━━━━━ SUPPLIED MATERIAL ━━━━━

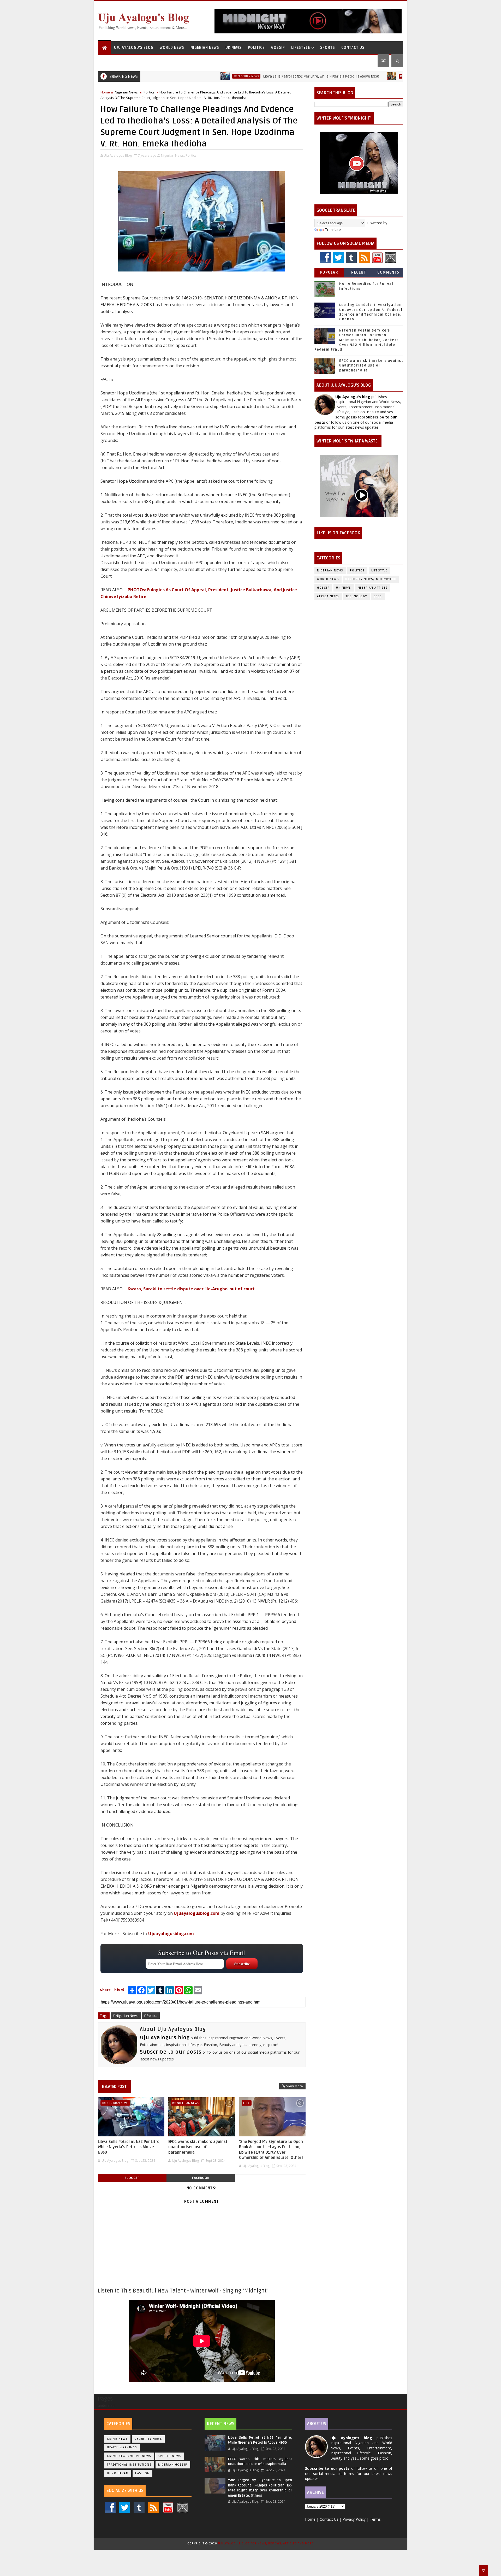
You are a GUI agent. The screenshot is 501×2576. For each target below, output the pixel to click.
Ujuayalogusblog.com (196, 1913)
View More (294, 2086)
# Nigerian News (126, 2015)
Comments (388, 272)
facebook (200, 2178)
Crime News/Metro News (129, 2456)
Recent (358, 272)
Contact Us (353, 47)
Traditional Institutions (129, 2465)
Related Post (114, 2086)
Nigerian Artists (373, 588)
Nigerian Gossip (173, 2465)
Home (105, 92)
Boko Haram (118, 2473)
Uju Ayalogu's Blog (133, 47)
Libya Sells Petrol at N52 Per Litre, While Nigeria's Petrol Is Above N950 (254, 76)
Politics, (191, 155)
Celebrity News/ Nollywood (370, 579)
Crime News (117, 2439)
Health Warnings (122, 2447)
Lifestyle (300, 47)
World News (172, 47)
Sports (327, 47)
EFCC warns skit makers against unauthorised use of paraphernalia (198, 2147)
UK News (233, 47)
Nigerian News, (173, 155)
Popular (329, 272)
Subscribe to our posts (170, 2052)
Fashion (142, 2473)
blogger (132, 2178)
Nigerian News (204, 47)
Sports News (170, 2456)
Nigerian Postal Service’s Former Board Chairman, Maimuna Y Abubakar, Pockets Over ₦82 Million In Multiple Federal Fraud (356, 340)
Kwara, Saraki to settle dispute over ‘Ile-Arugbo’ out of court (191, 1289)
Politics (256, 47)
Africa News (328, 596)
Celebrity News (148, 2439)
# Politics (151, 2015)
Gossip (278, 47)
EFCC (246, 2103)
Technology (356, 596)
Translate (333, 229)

━━━━━

▸ WORK TO COMPLETE: Reproduce only the lines above, starting at the line with "facebook (200, 2178)" and ending at the line with "Popular (329, 272)", exactly as written.

▸ PROBLEM SOLUTION:
facebook (200, 2178)
Crime News/Metro News (129, 2456)
Recent (358, 272)
Contact Us (353, 47)
Traditional Institutions (129, 2465)
Related Post (114, 2086)
Nigerian Artists (373, 588)
Nigerian Gossip (173, 2465)
Home (105, 92)
Boko Haram (118, 2473)
Uju Ayalogu's Blog (133, 47)
Libya Sells Petrol at N52 Per Litre, While Nigeria's Petrol Is Above N950 (254, 76)
Politics, (191, 155)
Celebrity News/ Nollywood (370, 579)
Crime News (117, 2439)
Health Warnings (122, 2447)
Lifestyle (300, 47)
World News (172, 47)
Sports (327, 47)
EFCC warns skit makers against unauthorised use of paraphernalia (198, 2147)
UK News (233, 47)
Nigerian News, (173, 155)
Popular (329, 272)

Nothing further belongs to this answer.